Six Canadiens sur dix étaient d'avis qu'il était difficile d'afficher ouvertement son homosexualité au travail. Ils estimaient dans la même proportion que cela risquait de nuire à une carrière. Le président de Gai Écoute et de la Fondation Émergence, Laurent McCutcheon, avait conseillé la prudence à ceux qui projetaient de sortir du placard. «Il vaut mieux mesurer l'impact avant de s'engager dans cette voie», avait-il dit.
S'il y a une carrière où un homme ou une femme s'expose à tous les préjugés, c'est bien la carrière politique. Si cela peut consoler M. Boisclair, il y a pourtant eu, ailleurs au Canada, un premier ministre homosexuel à la longévité politique exceptionnelle, dont les frasques avaient de quoi faire dresser les cheveux sur la tête de tous les bien-pensants de sa province.
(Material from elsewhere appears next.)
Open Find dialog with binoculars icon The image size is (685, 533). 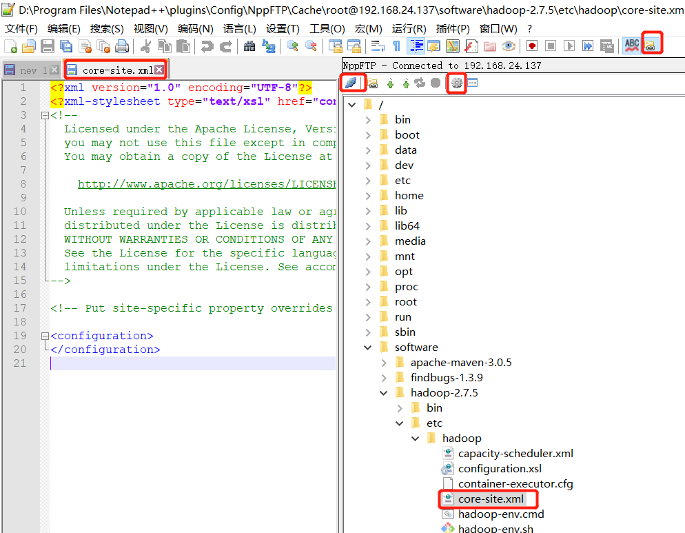click(x=249, y=46)
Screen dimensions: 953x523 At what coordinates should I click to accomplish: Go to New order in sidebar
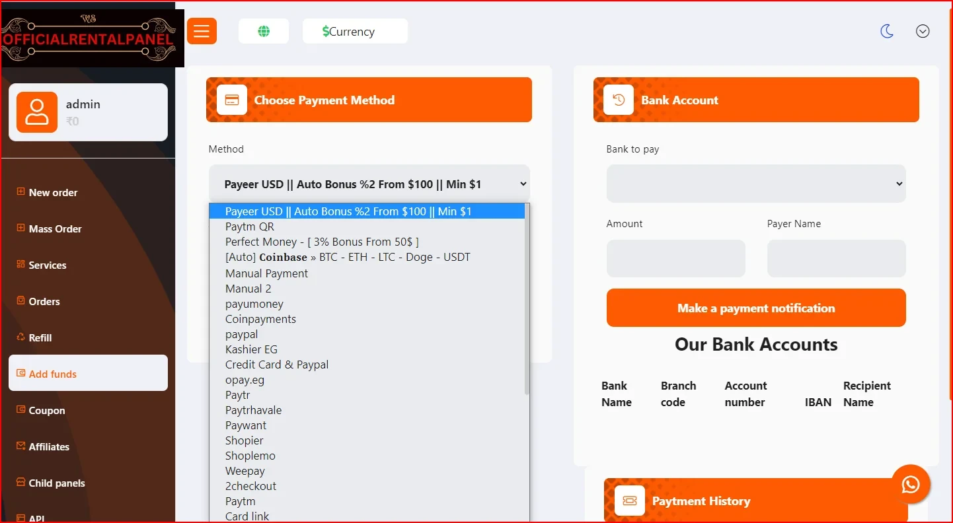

Je me souviendrai toujours de l'arrivée de Richard Hatfield à l'aéroport de Regina pour la conférence annuelle des premiers ministres, le 13 février 1985. La veille, une dépêche de Southam News faisait état d'une autre de ces virées qui avaient rendu le premier ministre du Nouveau-Brunswick célèbre d'un océan à l'autre.
En débarquant, il avait lancé à la sauvette à la meute de journalistes qui l'attendait de pied ferme: «Je m'excuse, mais vous comprendrez que je ne veux pas perdre mes bagages de vue.» Quatre mois plus tôt, on avait découvert 35 grammes de marijuana dans sa valise. Et ce, qui plus est, à bord de l'avion de Sa Majesté Elizabeth II, en visite officielle dans son royaume du Canada.
Dans les années 70, le Nouveau-Brunswick n'était pas précisément le Plateau Mont-Royal. «Disco Dick» l'a pourtant gouverné pendant 17 ans.